▶ **TASK DETAILS**: From the data that follows, print exactly the lines starting at the one containing "The width and height of the screenshot is (1072, 977)." and ending at the one containing "Instruction: Select the"; include both of them and nothing more.

▶ **RECORDS TO USE**:
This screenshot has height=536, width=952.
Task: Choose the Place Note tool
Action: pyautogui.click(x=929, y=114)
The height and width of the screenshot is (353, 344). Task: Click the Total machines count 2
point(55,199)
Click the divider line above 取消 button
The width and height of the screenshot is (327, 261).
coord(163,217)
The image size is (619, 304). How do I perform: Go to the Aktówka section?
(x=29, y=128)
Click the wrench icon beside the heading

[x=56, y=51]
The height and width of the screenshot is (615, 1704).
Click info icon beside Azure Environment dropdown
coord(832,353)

---

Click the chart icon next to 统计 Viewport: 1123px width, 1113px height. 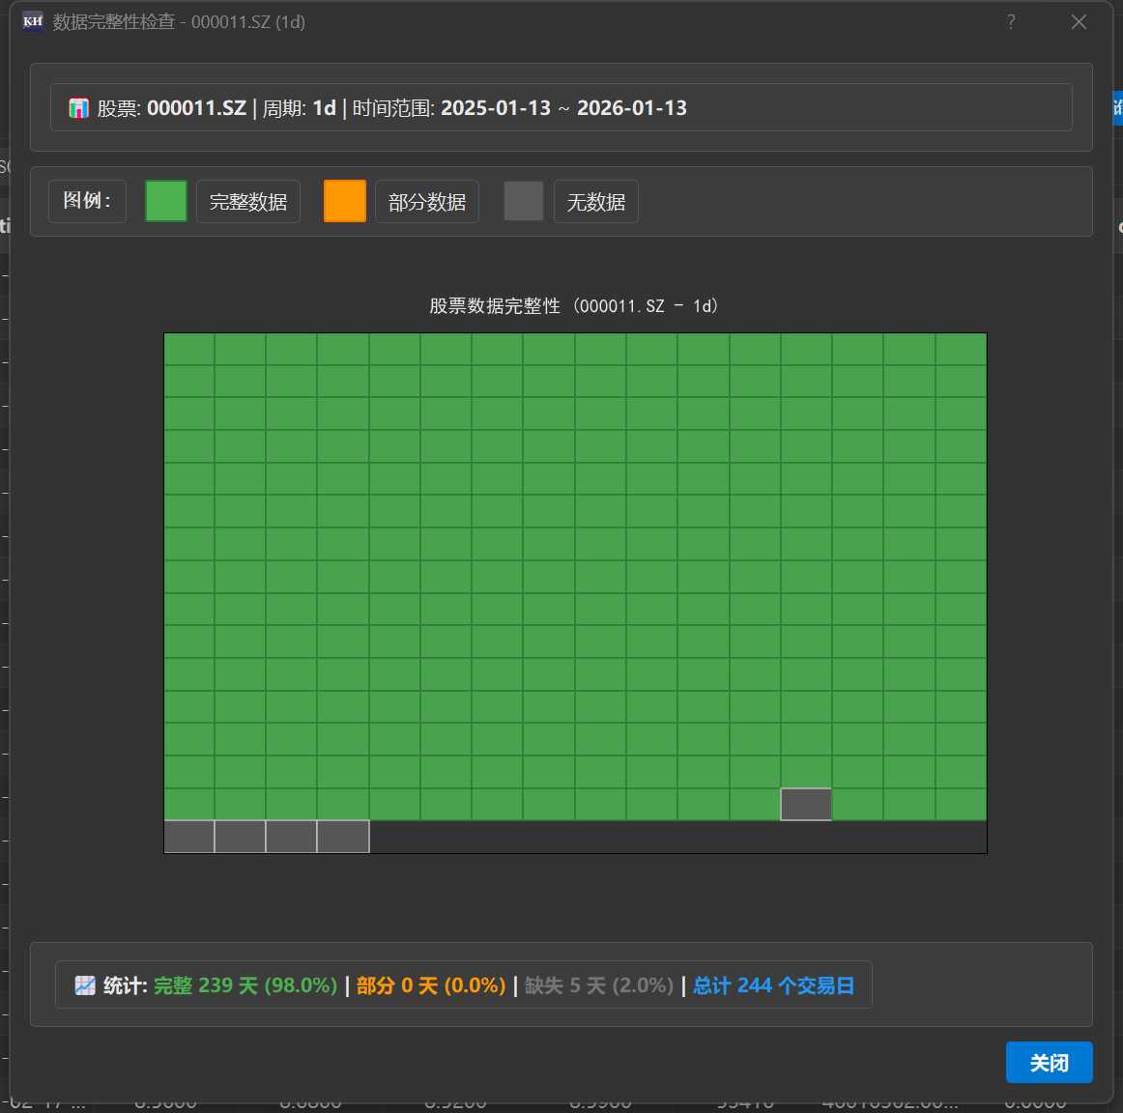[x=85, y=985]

* * *

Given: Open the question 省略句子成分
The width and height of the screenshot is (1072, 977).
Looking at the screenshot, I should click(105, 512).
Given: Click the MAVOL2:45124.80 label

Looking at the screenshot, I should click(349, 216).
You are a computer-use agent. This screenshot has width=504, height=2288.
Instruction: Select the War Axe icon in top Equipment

▶ **THE COMPLETED TASK**:
The width and height of the screenshot is (1072, 977).
Looking at the screenshot, I should click(105, 512).
Given: Click the MAVOL2:45124.80 label

Looking at the screenshot, I should click(349, 216).
You are a computer-use agent. This screenshot has width=504, height=2288.
Instruction: Select the War Axe icon in top Equipment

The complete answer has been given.